* **REQUIREMENT**
How many lines in the records below include "checkbox"? Answer with the number only.
DATA EXTRACT START
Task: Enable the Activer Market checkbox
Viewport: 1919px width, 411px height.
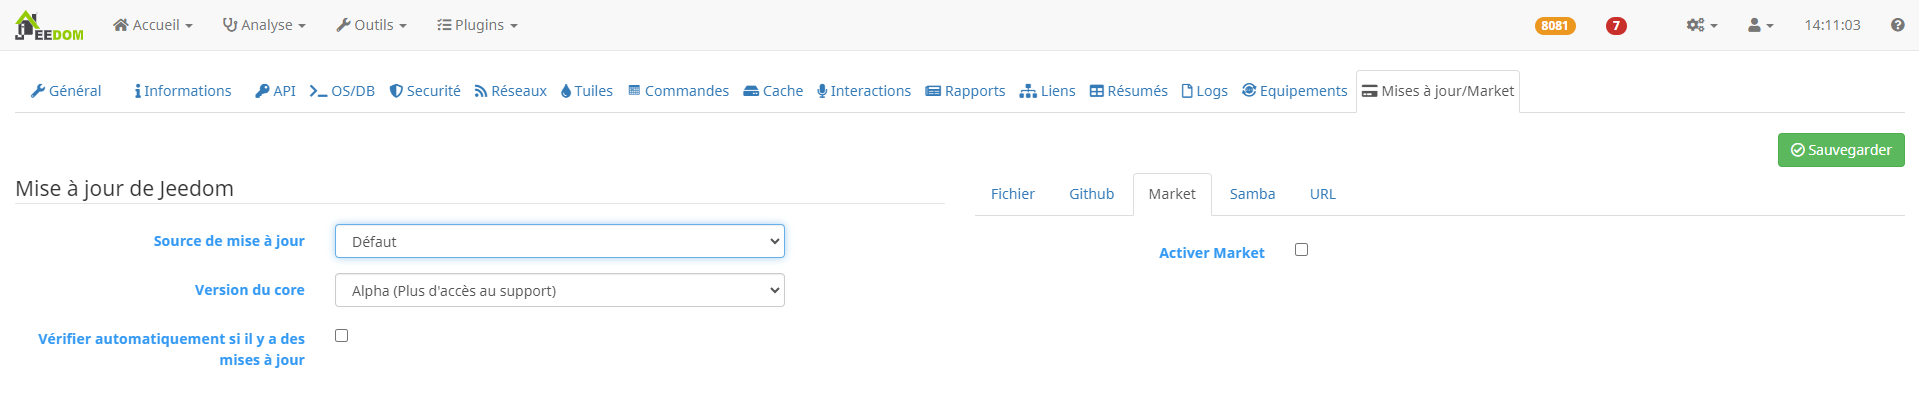Action: point(1301,250)
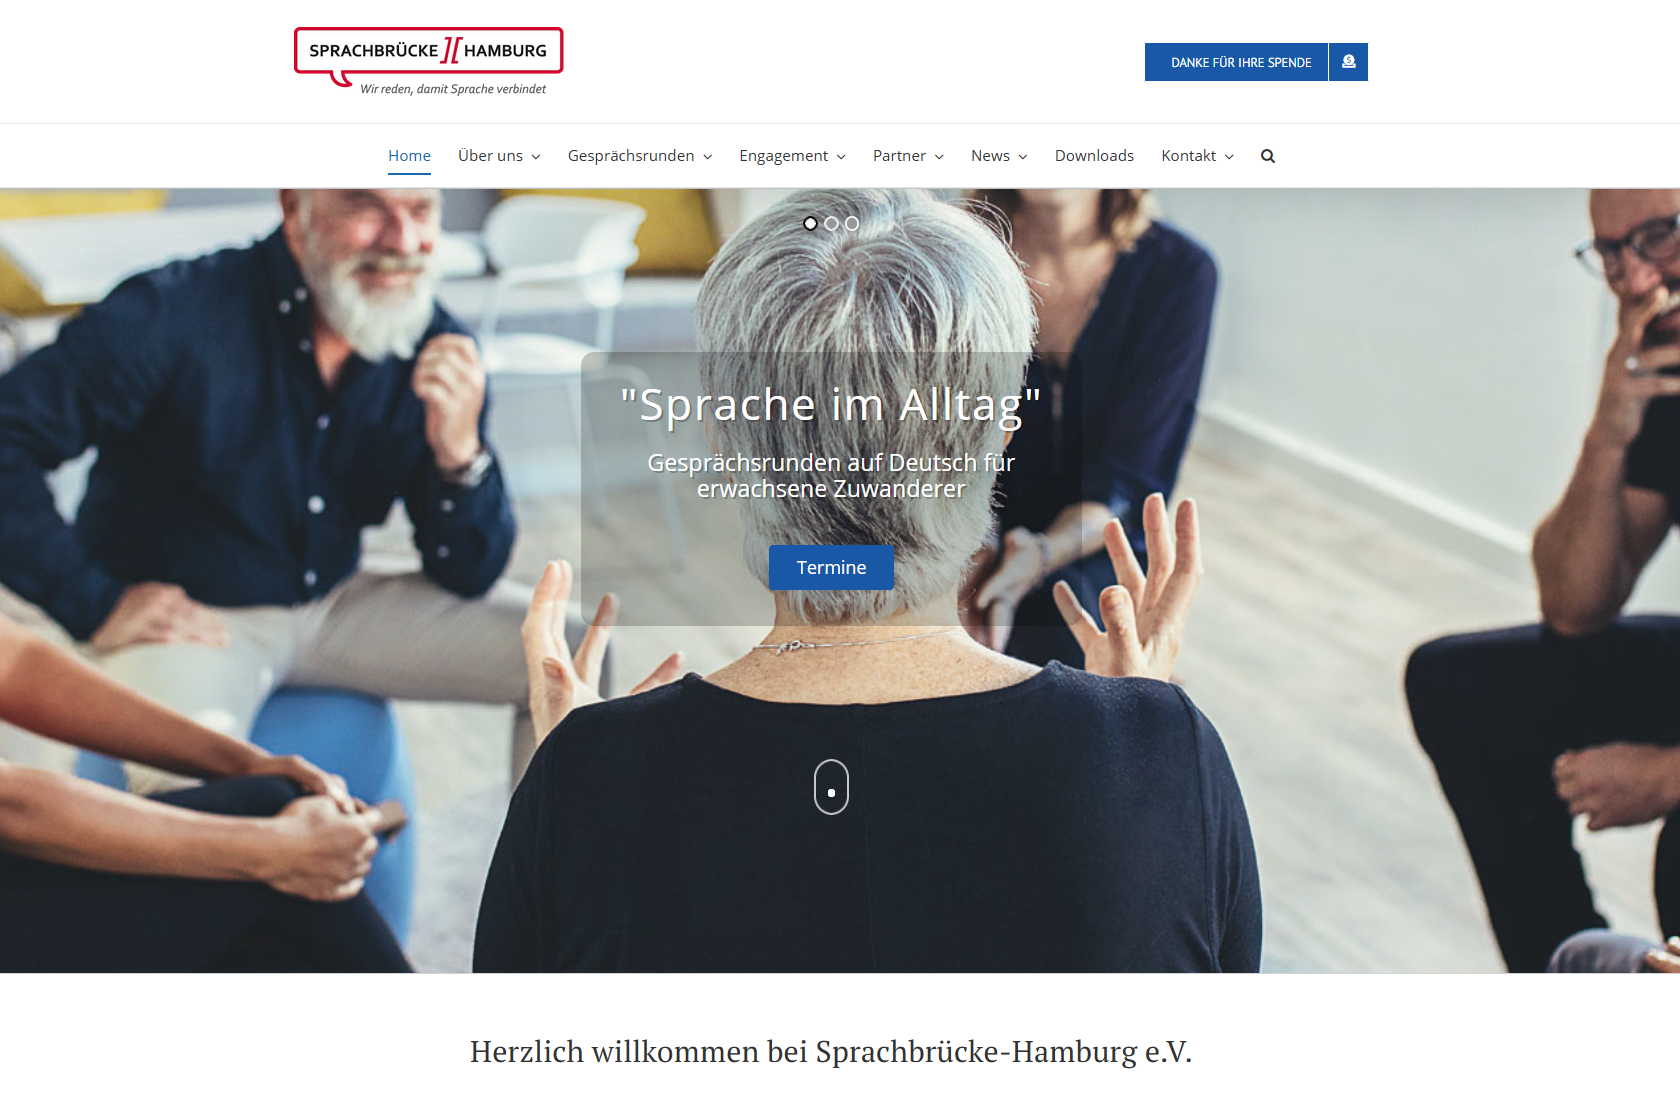Viewport: 1680px width, 1118px height.
Task: Expand the Gesprächsrunden dropdown menu
Action: pos(640,156)
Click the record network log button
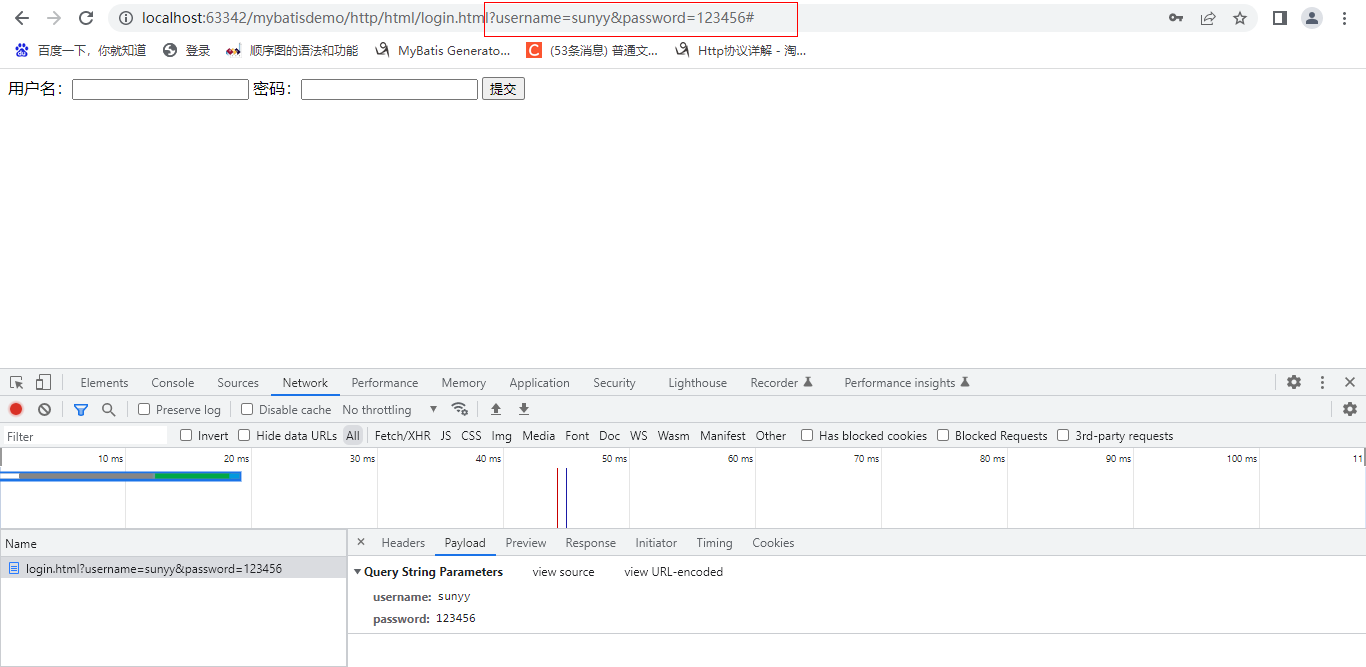This screenshot has height=667, width=1366. tap(16, 409)
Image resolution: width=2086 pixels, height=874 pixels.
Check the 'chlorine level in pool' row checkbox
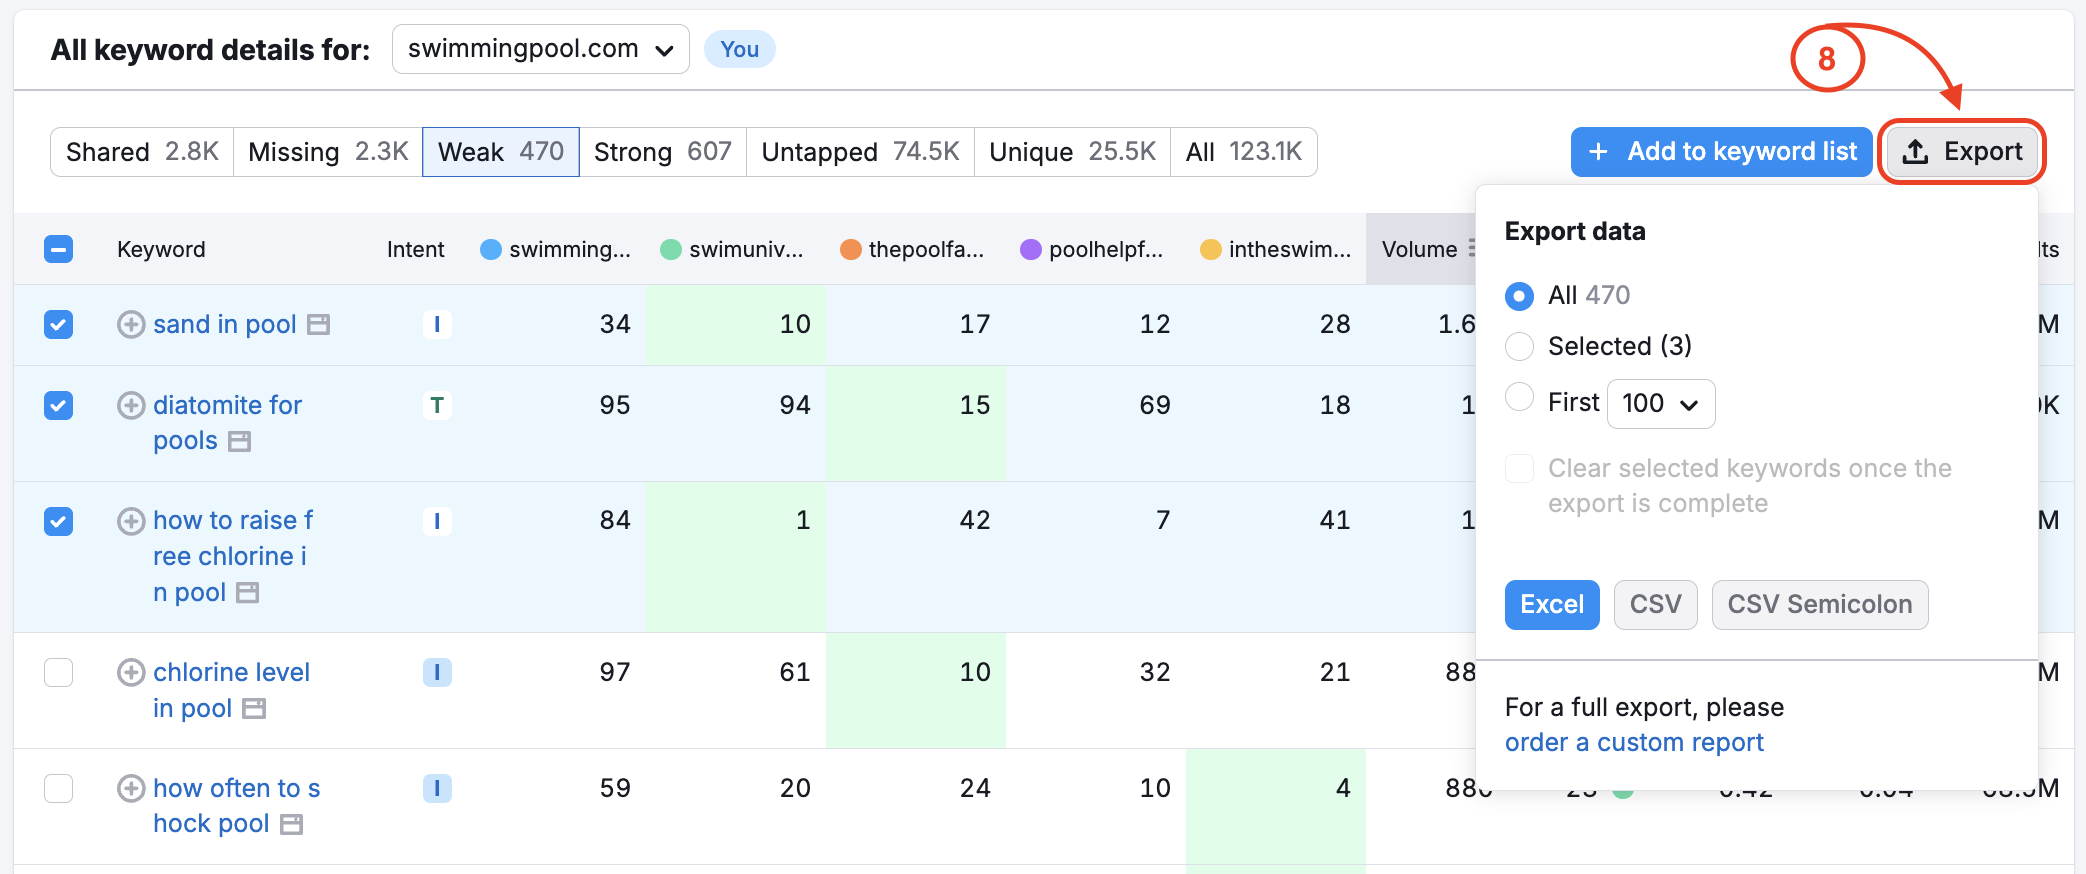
DATA EXTRACT END
* **OUTPUT**
2